--- Job 1 ---
Write out every line of the listing that follows the transcript, keeping each character unchanged.

--- Page ---

You can solve this problem
by throwing more bytes at a preview like this. And once I see this,
I'm like, right, OK. It's a kid with an ice cream. Fair enough. It's supplementary
content, so I could just go ahead and read the article. And in the meantime, the
image can continue to load. And that's a much
faster user experience compared to having
nothing and then the image appearing fully loaded. Meanwhile, the user's just
staring at a blank area wondering what's going on. But there are many ways
to tackle this problem. There are some solutions
which are pretty new, and there are some which
are almost 30 years old. And I'm going to try and cover
all of them in a small video.

--- Job 2 ---
According to the transcript, what does the preview image turn out to show?

--- Provided information ---
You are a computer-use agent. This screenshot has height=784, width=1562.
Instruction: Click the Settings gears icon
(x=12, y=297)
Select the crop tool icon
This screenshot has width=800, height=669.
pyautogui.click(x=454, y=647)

--- Solution 1 ---
You are a computer-use agent. This screenshot has height=784, width=1562.
Instruction: Click the Settings gears icon
(x=12, y=297)
Select the crop tool icon
This screenshot has width=800, height=669.
pyautogui.click(x=454, y=647)

--- Solution 2 ---
A kid with an ice cream.